Masih
dengan asap rokok yang memenuhi ruang kost ku ini, aku kembali menerawang ke
luar jendela. Berharap ada keteduhan di langit yang begitu teriknya. Berusaha
mencari secercah harapan yang sekiranya masih bisa aku raih.
Setelah
apa yang terjadi beberapa bulan lalu, aku masih belum sepenuhnya menyadari akan
hidupku yang telah hampa. Aku kehilangan banyak hal yang berharga. Separuh
jiwaku. Seseorang yang begitu berarti dalam hidup ini.
Seharusnya
ini bukan menjadi sesuatu yang harus aku sesalkan. Aku mendapatkan apa yang
pernah aku tanam sendiri. Untuk sesaat, aku biarkan anganku kembali ke masa
lalu. Masa dimana aku harusnya menghabiskan waktu berdua denganmu. Iya,
harusnya. Tapi kini aku tlah kehilangan kesempatan itu. Untuk alasan yang sama;
karna salahku.
Dimana
letak logikaku pada waktu itu? Dimana akal sehatku pada masa itu? Tanpa
berfikir akan akibat dari perbuatanku, dengan mudahnya aku khianati cinta
wanita yang begitu tulus menyayangiku. Wanita pertama yang aku sunting. Wanita
yang aku harapkan akan menjadi pendampingku selamanya. Dan aku lebih memilih
dia yang lain.
Betapa
bodohnya diri ini hingga aku dapat berbuat hal sepicik itu tanpa memikirkan
bagaimana perasaan istriku. Entah setan apa yang mampu menghasutku. Aku tidur
dengan wanita lain. Wanita yang juga memikat hatiku. Tak pernah ada kesalahan
yang istriku lakukan, lantas untuk alasan apa aku berpaling?. Aku tak tahu. Aku
hilang arah. Sedihnya, aku harus memilih satu diantara dua wanita yang kini
sama-sama mengisi hatiku. Karena kebodohanku sendiri, aku harus melepas
seseorang yang berarti. Sosok perempuan yang takkan ku lupa. Maaf sayang, aku
harus menalakmu, demi dia dan anak yang sedang dalam rahimnya.

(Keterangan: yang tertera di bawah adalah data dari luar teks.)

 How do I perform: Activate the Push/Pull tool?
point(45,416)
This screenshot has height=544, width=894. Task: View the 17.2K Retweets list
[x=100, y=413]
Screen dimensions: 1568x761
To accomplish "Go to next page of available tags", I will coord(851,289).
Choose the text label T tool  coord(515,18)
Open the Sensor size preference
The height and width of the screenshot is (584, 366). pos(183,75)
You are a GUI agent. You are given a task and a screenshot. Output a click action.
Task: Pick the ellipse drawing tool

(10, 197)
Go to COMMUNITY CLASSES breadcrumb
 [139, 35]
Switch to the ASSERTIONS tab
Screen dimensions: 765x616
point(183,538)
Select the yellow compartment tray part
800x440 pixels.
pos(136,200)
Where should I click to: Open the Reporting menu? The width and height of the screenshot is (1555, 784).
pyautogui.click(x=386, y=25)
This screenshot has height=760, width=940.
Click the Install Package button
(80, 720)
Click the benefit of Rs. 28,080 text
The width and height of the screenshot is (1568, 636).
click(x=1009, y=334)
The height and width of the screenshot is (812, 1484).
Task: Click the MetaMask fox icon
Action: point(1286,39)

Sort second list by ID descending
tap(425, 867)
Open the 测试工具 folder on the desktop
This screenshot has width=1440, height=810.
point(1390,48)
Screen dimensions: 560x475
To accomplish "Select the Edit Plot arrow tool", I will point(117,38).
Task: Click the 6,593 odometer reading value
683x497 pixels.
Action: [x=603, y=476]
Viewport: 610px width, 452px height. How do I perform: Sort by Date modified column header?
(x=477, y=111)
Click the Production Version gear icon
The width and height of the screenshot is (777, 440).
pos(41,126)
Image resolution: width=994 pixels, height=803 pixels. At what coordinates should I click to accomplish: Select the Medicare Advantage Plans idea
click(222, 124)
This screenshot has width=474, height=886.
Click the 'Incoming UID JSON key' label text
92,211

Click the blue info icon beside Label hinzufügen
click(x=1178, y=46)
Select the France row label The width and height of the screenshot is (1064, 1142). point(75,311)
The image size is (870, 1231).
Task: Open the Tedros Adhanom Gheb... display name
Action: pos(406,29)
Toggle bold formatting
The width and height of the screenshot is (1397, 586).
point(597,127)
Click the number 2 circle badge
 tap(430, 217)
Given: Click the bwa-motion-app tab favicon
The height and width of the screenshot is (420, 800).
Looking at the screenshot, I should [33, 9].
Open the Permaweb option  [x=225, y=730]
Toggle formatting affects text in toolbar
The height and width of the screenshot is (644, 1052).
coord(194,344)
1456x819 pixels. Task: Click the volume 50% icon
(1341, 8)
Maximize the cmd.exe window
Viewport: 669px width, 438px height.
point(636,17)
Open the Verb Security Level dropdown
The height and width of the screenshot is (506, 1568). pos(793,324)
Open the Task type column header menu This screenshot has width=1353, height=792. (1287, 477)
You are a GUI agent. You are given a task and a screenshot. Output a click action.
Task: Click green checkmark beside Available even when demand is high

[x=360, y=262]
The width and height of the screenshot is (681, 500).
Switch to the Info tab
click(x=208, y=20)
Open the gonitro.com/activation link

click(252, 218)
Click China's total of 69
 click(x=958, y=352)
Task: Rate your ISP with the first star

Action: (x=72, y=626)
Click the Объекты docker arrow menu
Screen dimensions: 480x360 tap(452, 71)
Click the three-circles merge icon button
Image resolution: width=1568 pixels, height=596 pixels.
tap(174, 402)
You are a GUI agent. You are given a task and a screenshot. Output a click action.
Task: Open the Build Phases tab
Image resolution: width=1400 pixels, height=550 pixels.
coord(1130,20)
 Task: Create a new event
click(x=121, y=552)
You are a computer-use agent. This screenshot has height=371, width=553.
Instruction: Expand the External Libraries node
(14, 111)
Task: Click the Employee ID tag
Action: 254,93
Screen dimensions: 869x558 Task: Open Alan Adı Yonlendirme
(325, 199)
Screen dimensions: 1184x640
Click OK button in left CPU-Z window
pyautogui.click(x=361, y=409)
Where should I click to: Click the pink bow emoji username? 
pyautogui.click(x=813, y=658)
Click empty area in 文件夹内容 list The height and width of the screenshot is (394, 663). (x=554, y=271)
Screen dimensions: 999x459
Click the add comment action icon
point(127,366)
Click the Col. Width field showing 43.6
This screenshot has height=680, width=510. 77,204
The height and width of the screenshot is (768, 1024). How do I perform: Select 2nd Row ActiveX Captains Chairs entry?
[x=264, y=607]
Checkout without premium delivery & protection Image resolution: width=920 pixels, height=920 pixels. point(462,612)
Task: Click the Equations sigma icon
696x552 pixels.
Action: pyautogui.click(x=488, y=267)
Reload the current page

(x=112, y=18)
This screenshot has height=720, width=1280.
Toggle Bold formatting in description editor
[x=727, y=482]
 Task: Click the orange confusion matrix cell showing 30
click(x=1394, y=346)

Ini seakan permainan, atau mungkin memang
permainan? Dia yang baru lah yang memenangkan pemainan ini. Dia yang berhasil
merebut pilihan ku agar memilihnya. Bukan karena aku yang tak lagi cinta pada
istri pertamaku, hanya saja aku tak ingin mendapat predikat sebagai lelaki tak
bertanggung-jawab. Dia yang baru yang kini menemani hariku.
Andai
aku ingat lagi peristiwa itu, aku merasa malu akan diriku yang lama. Bagaimana
bisa aku membuat cinta sebagai alat untuk kepuasan. Seperti barang yang sudah
bosan ku beli dan bisa aku buang kapan saja, menggantinya dengan yang baru. Aku
tak sadar akan posisiku yang sebentar lagi akan jadi ayah untuk janin yang
sedang di kandung istriku sekarang. Seberapapun usahanya untuk berbakti padaku
dan menjadi istri terbaik tak pernah aku gubris. Aku seperti tak perduli betapa
besar rasa sayang yang ia tunjukkan padaku. Aku buta akan keindahan semu di
sekitarku dan banyaknya wanita-wanita yang datang silih berganti di depan
mataku.
Sampai
ia lahir ke dunia ini. Sampai sang buah hatiku di ijinkan untuk bertemu dunia
dan menghirup udara segarnya. Aku sadar akan tugasku, akan tanggung jawabku
sebagai suami dan juga sebagai ayah. Melihat perjuangannya untuk memberikanku
keturunan, ia pertaruhkan segalanya, bahkan nyawa. Aku berusaha untuk
mengimbangi cintanya, mengimbangi rasa sayang yang pernah ia berikan hanya
untukku dan akan tetap untukku. Aku mulai menyayanginya.
Namun,
tuhan sepertinya sudah terlalu murka untuk melihat hamba-Nya merasakan bahagia
setelah apa yang aku lakukan pada istriku. Ia hanya memberiku kesempatan untuk
bertemu buah hatiku sesaat saja. Dokterpun sudah memvonis bahwa umurnya memang
takkan lama. Untuk dia yang masih begitu kecil dengan penyakit yang begitu
parahnya. Andai aku bisa menukarnya, ingin rasanya aku saja yang merasakan
sakit itu jangan anakku. Dia jantungku, jika gagal jantung akan menghentikan
langkahnya untuk bisa tumbuh dewasa maka aku bersedia untuk menjadi jantungnya.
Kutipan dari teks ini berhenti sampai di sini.